Activity: When the line with "This screenshot has width=965, height=486." turns up below, begin repeating exactly, and carry on through the line with "The width and"; no pictures go into the copy.

(Records from a data collection)
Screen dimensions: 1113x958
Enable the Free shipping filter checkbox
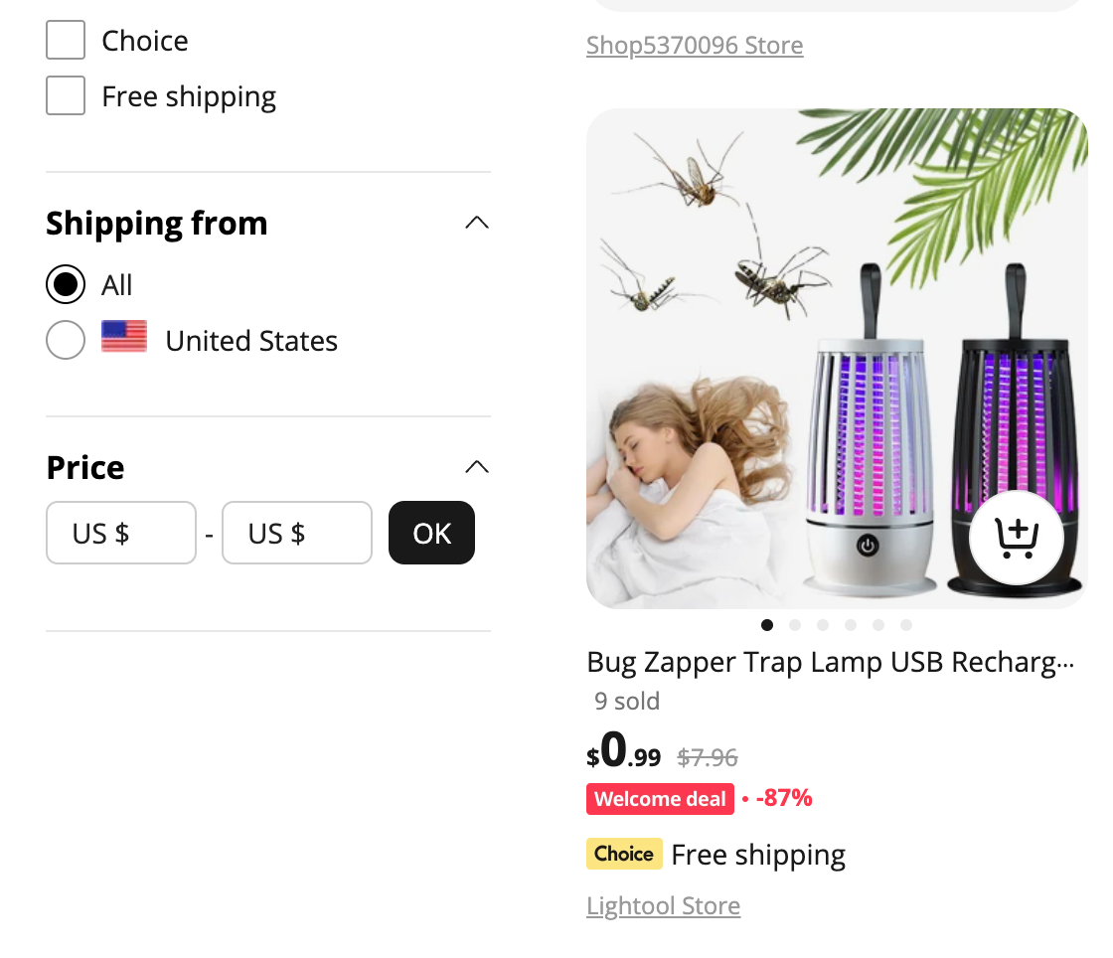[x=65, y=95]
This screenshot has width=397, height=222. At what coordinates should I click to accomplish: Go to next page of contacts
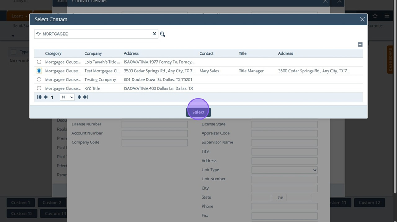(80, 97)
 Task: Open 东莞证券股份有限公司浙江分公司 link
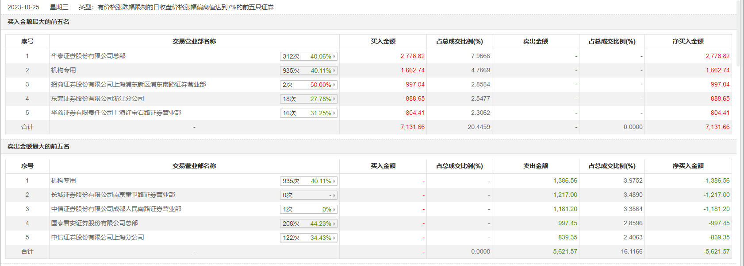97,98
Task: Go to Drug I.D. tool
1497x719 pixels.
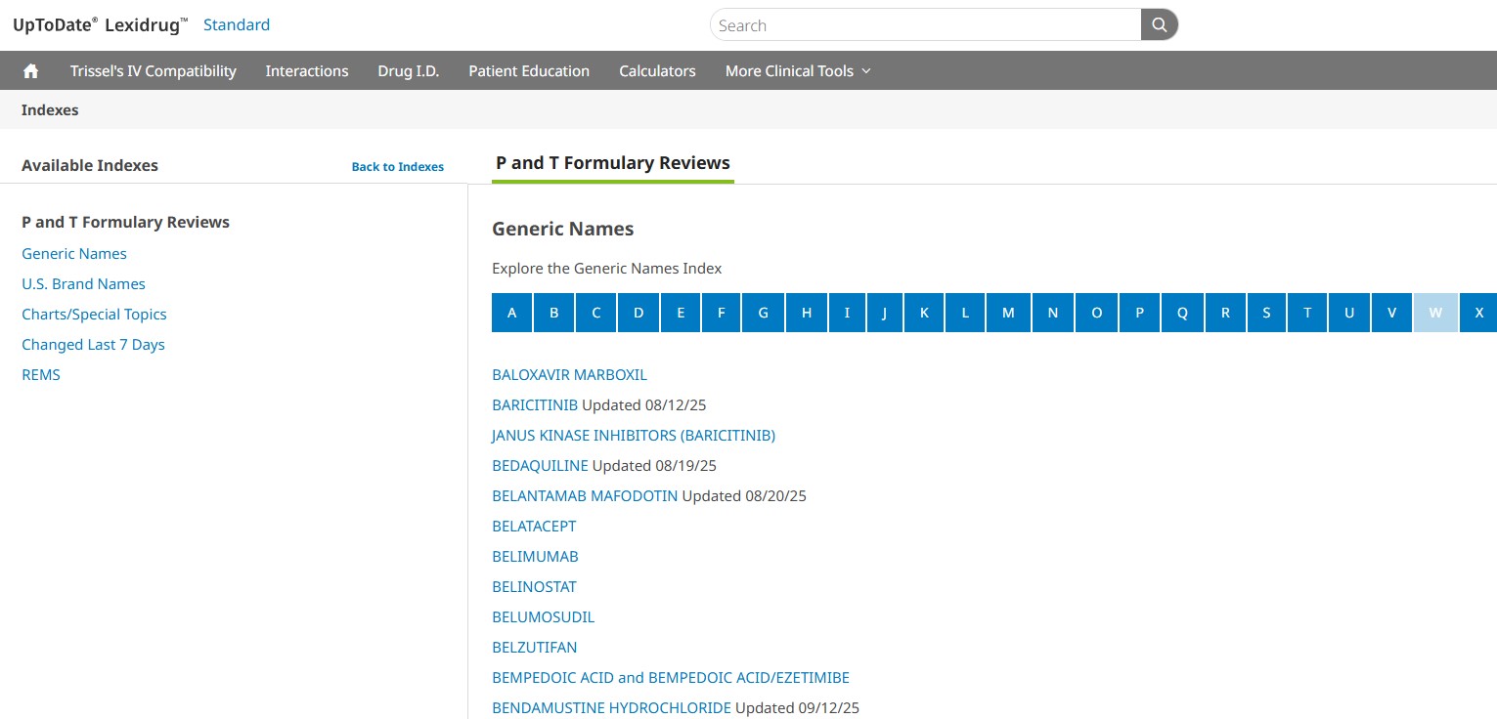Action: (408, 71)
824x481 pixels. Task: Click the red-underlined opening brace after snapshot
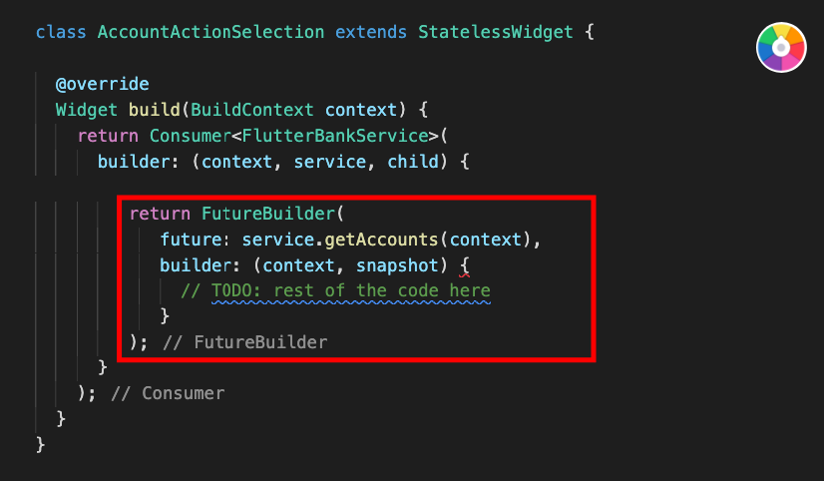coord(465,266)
---
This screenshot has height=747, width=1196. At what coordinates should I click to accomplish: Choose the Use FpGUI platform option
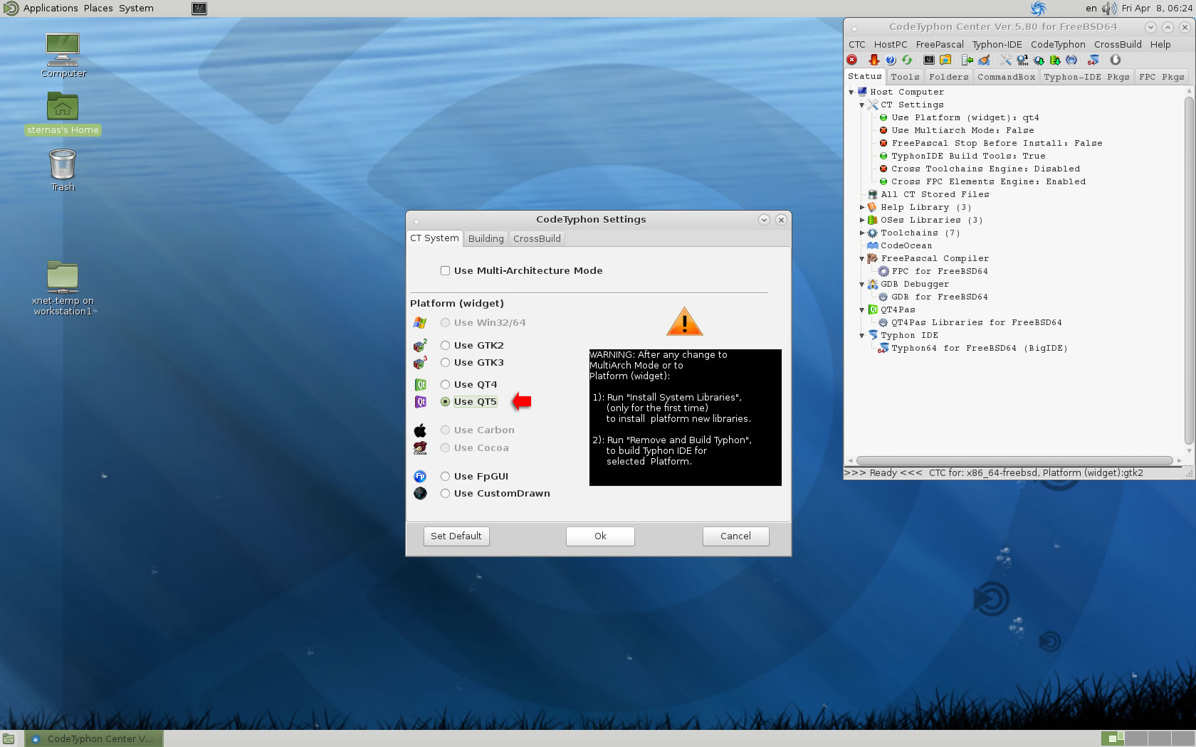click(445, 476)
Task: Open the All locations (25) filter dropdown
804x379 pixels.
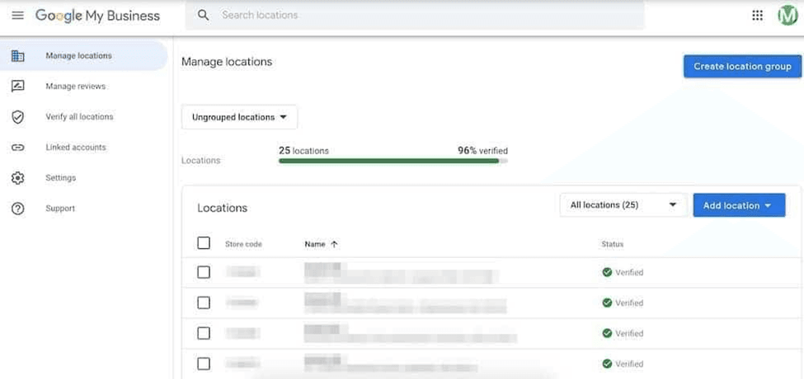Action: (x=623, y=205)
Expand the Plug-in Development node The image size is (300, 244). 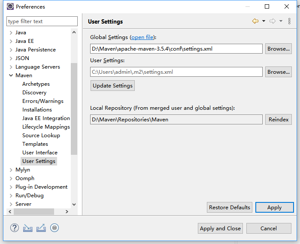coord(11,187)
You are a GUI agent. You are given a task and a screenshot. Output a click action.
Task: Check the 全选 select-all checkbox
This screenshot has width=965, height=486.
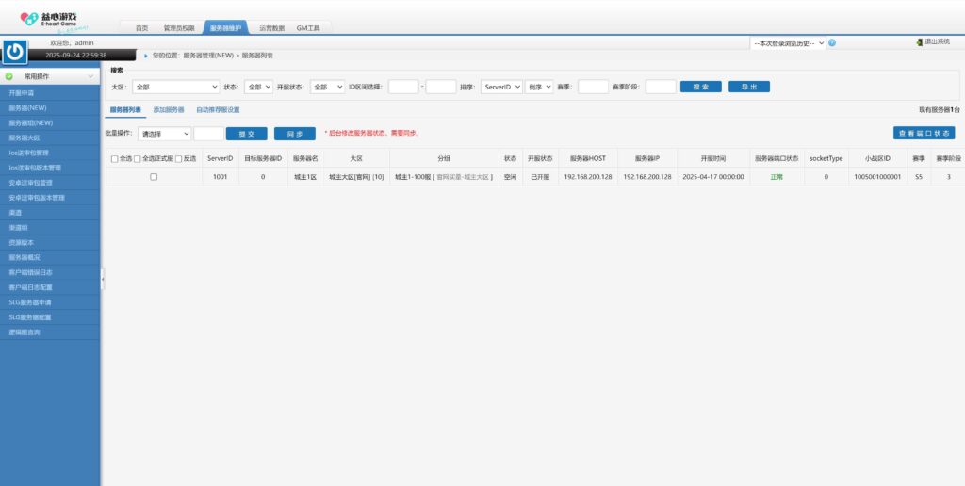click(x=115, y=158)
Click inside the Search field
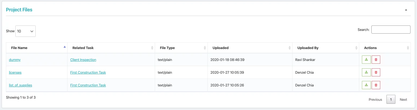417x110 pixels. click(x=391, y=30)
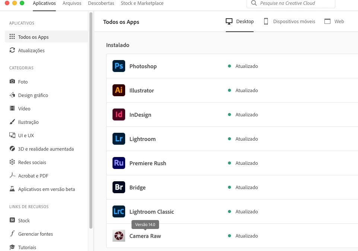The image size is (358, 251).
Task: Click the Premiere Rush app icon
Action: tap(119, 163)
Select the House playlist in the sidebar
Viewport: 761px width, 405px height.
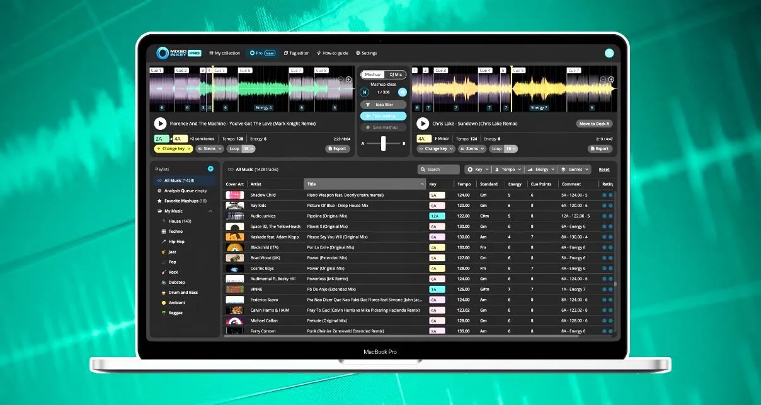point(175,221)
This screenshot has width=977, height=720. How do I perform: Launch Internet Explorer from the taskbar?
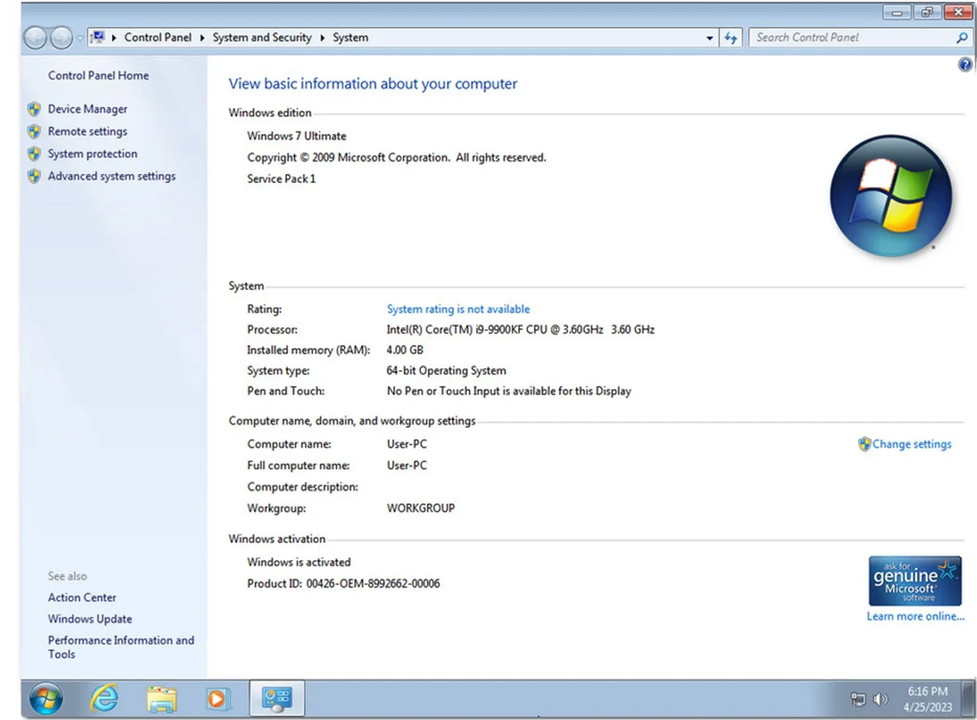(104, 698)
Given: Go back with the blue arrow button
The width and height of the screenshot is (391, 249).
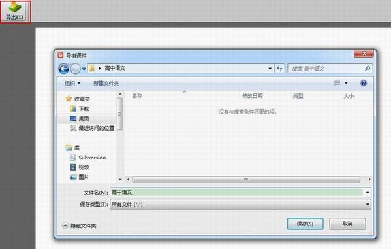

Solution:
This screenshot has width=965, height=486.
click(x=115, y=158)
Click inside the Search field
417x110 pixels. click(x=391, y=30)
The image size is (358, 251).
Task: Click the Premiere Rush app icon
Action: tap(119, 163)
Select the House playlist in the sidebar
Viewport: 761px width, 405px height.
point(175,221)
This screenshot has width=977, height=720. How do I perform: Launch Internet Explorer from the taskbar?
(104, 698)
Given: Go back with the blue arrow button
The width and height of the screenshot is (391, 249).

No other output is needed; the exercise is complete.